Zoe’s lip trembled. For a moment it seemed that she was going to fling herself into Flynn’s arms and weep. Then abruptly she pulled herself together. She tossed her head and her face hardened.

“I can look after myself, thank you very much. But I’m not averse to some food, if there’s any. That dress I’m making is for my cousin. Do you think she will like it, Harriet?”

“I’m sure she will,” Harriet said sincerely.

“You know, Flynn,” Zoe went on, “I was jealous of Harriet. I thought she had such a lot, two kids, a nice flat, a wonderful career. But now this horrible thing has happened. You can never be certain of anything, can you? Oh, well! I guess one lives and learns. Aren’t we going to have a drink? I could certainly use one.”

“Help yourself,” said Flynn. “Give Harriet one. I’ll have a whisky. Don’t drown it.”

“Isn’t there
anything
we can do about those kids?” Zoe asked. Suddenly she began to laugh without mirth. “When I think of me landing them on Mrs. Higgs! Lord! That would be the day. But I don’t blame you for being suspicious.”

“You were very secretive about your address,” Flynn pointed out.

“I’d only just moved there, and I’m not exactly proud of it. I have to walk half a mile to catch a bus. But it’s cheap. Or cheaper than some.”

“You’re a very silly girl,” said Flynn. “You know that I’d help you get on your feet. You’ve only to ask.”

Zoe looked at him with narrowed eyes.

“Maybe I could use some help, too.”

And in that moment Harriet knew that she had discarded her cherished dream. The half-finished wedding dress would be swept away and hidden in some drawer. The small amount of softness there had been in Zoe would disappear. She would grow astute and mercenary, her lovely green eyes alert for the best chance. She would succeed, too. She might even be happy, since money and success represented happiness to her.
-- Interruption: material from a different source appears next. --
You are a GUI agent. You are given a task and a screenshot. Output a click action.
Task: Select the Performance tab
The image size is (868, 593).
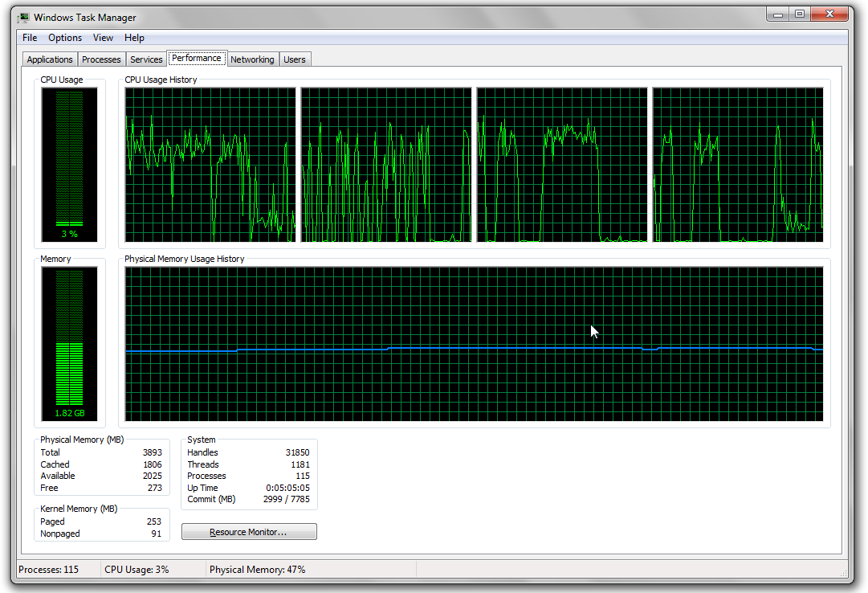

But with the discarded wedding dress went the last fragments of her innocence.

As she said, one lived and learned. It was all enormously sad…

“Where’s Jones?” asked Flynn. “We’ll have something to eat. Oh, there’s the telephone. Wait, he’ll answer it.”

Jones did not, however, answer the telephone in his usual prompt way. The bell went on shrilling. Harriet, her nerves tensed to that now dreaded sound, went herself to pick up the receiver.

The voice that came into her ear was frail and far off, and somehow curiously unreal.

“Is my husband there, please?”

“Your husband?”

“Yes. Mr. Jones. Have I the right number?”

“OK, you’re Mrs. Jones!” Harriet exclaimed. The sick wife! The one about whose existence Inspector Burns had expressed doubt.

“I said so, didn’t I?”

“Wait a moment, will you? I’ll get him.”

But Jones was not in the flat. Harriet looked in the kitchen, and the bedrooms, without success.

“Confound him!” Flynn exclaimed. “I told him not to go out. He’ll be back in a minute, surely. Tell the little woman that.”

“Is she always ringing?” Zoe asked, with amusement

“Quite often, yes. She clings.”

“Jones doesn’t look a frightfully strong thing to cling to.”

“Thin but wiry.”

Harriet picked up the receiver.

“I’m sorry, Mrs. Jones. Your husband will be back in a moment. I’ll tell him you rang.”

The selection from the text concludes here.